Num tempo em que a esmagadora maioria destes autores, quer no que diz respeito às ilustrações e às bandas desenhadas, publica a preto e branco por razões que se prendem não tanto com sobretudo com circunstâncias económicas, mas antes traduzindo-se num gesto político, de oposição em relação às “expectativas do mercado”, como recusa de uma espectacularidade visual superficial, como independência, esperar-se-ia que esta oportunidade, vincadíssima, em explorar a cor, se tornasse mais explícita (é claro que há excepções, Miguel Rocha e Maria João Worm sempre exploraram a cor nas suas bandas desenhadas, e significativamente, André Letria desenha com elas antes de desenhar com o lápis...). Diniz Conefrey, num dos episódios do Verbd, afirmou “usar a cor não como um complemento da narrativa - um complemento que até poderá ser secundário mas que acompanhe harmoniosamente a narrativa - não, [mas em] que a cor tenha uma expressão narrativa em si”. Conefrey, tal como Sfar, e Breccia, e Mattotti (cada um com as suas diferentes valias e naturezas), são exploradores tão exímios do preto e branco como do trabalho a cor, mas tornando-a como que uma personagem por direito próprio. Uma atitude inversa, mas igualmente válida, é a utilização psicadélica da cor pelos autores afectos ao Fort Thunder, mas os quais trabalham antes um uso quase aleatório das cores disponíveis para um excesso crítico da linguagem que empregam. Claro que existe depois o banalíssimo emprego das cores dos mais normalizados trabalhos do “mercado”.
No que diz respeito a este projecto, estamos mais próximo de uma aleatoriedade não-significativa do que qualquer outra coisa. Todavia, dessa expressão, e mais, associada à expressividade específica permitida pela serigrafia, apenas parecem tê-la seguido Maria João Worm – que é quem mais abdica da criação de um gérmen narrativo para criar uma sugestiva imagem dialogante entre o violeta (a cor que lhe pertence) e um rosa – e André Letria – com uma cabeça composta por tubos/esparguete/tripas a bordeaux, como que prometendo mas ao mesmo tempo sustendo o sangue que deseja expelir-se.

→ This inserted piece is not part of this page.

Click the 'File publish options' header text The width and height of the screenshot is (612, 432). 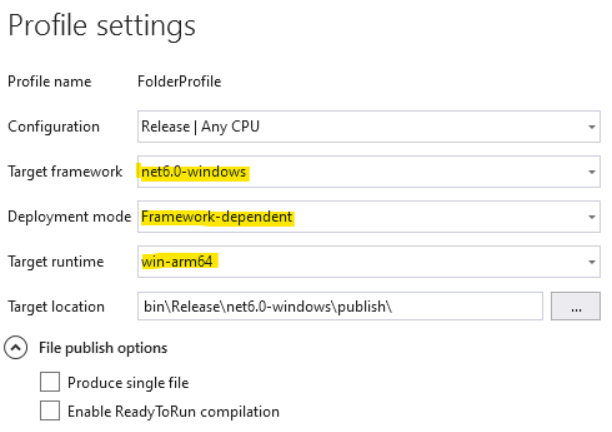click(x=103, y=348)
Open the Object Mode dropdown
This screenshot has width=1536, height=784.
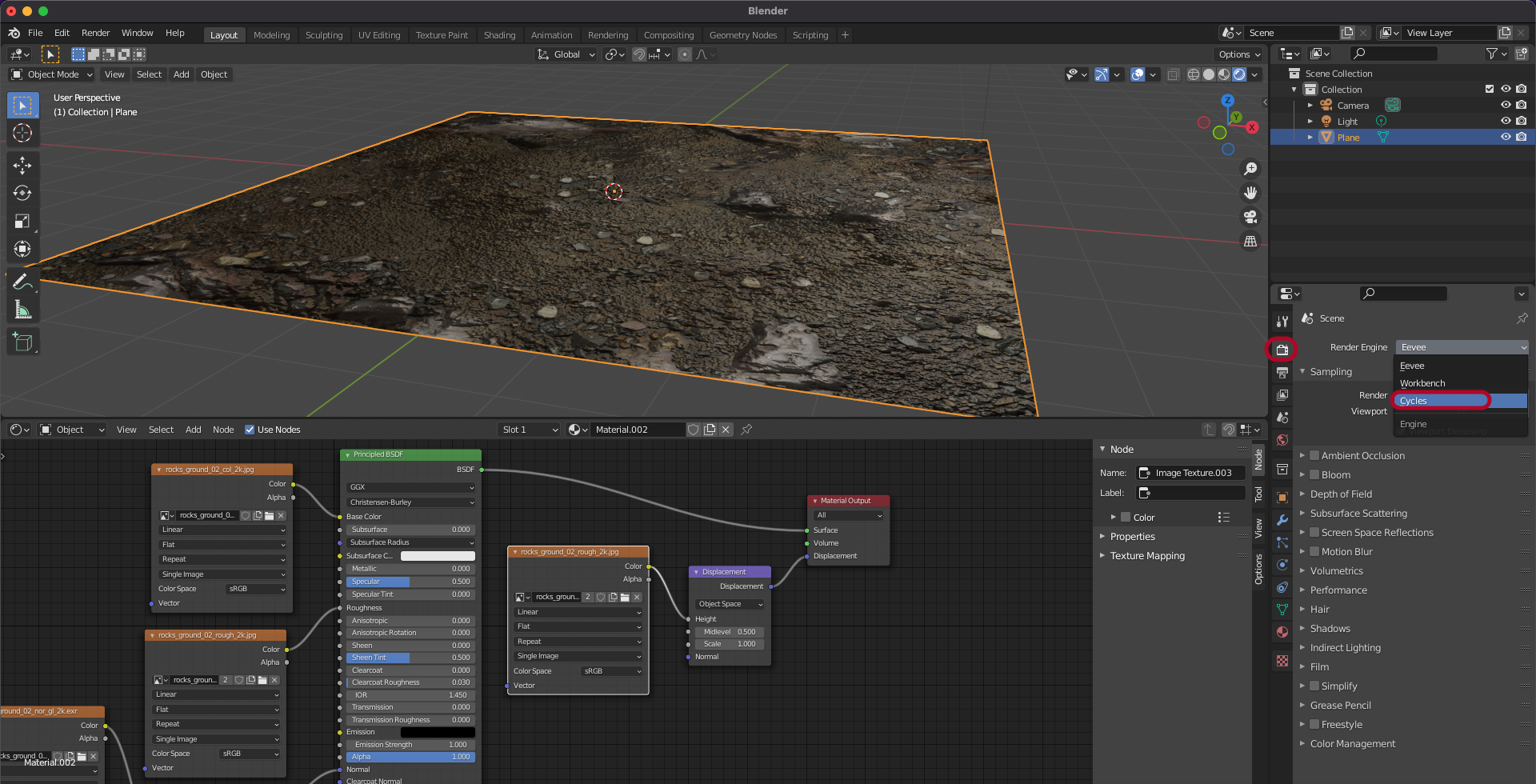[x=52, y=74]
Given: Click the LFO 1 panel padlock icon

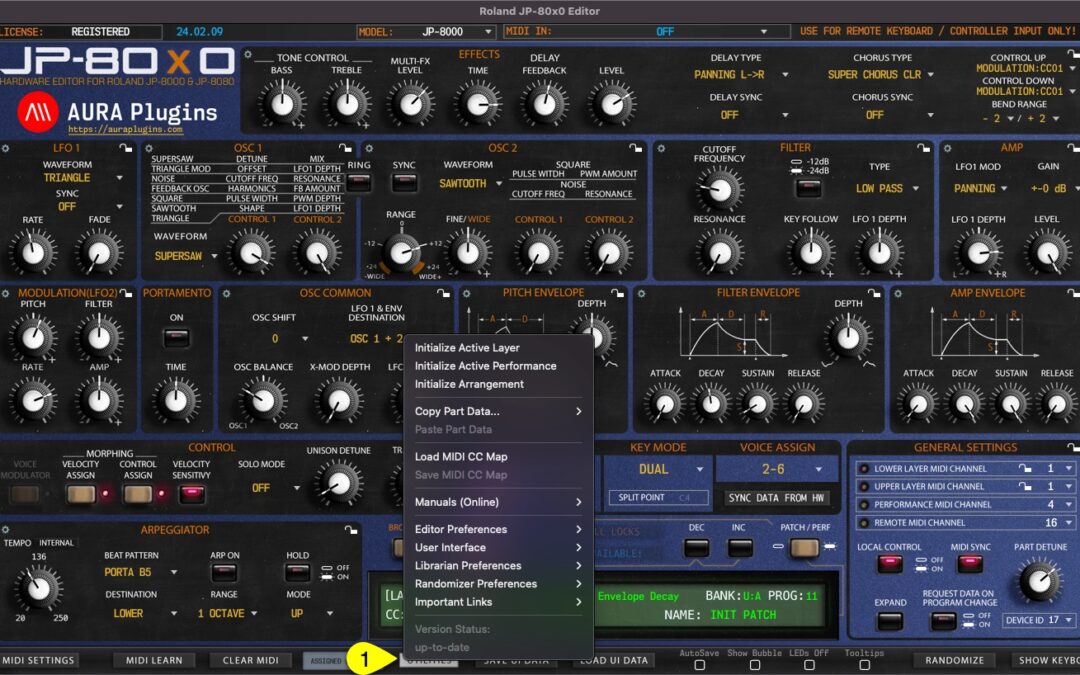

Nada disto quer dizer que não existam desenhos que, em si mesmos, sejam pejados dos seus valores próprios. Susa Monteiro (lima) continua na sua exploração de momentos que têm tanto de oníricos como de melancólicos, Nuno Saraiva apresenta uma variação de um famoso personagem através do seu conhecido humor sexual, André Carrilho presenteia-nos com uma brevíssima mas intensa cena urbana em Lisboa. No entanto, o que parece estar ausente é esse elo férreo e indissolúvel entre a figura e a sua cor. Não, há antes uma relação ténue. Por outro lado, alguns autores – sobejamente conhecidos e com um trabalho magnífico e regular em várias plataformas – apresentam aqui alguns dos seus trabalhos individualmente menos fortes, o que não abona a favor do gesto colectivo.
É como se um prisma tivesse separado o raio em todas as cores, mas estas se esquecessem de ter pertencido a uma mesma e unida origem...
As serigrafias tiveram uma edição, de 100 exemplares cada ilustração, e prevê-se que venham a ser comercializadas pelo Centro Português da Serigrafia. Colocamos aqui apenas as imagens que conseguimos colher, esperando que possamos acrescentar as restantes num futuro próximo.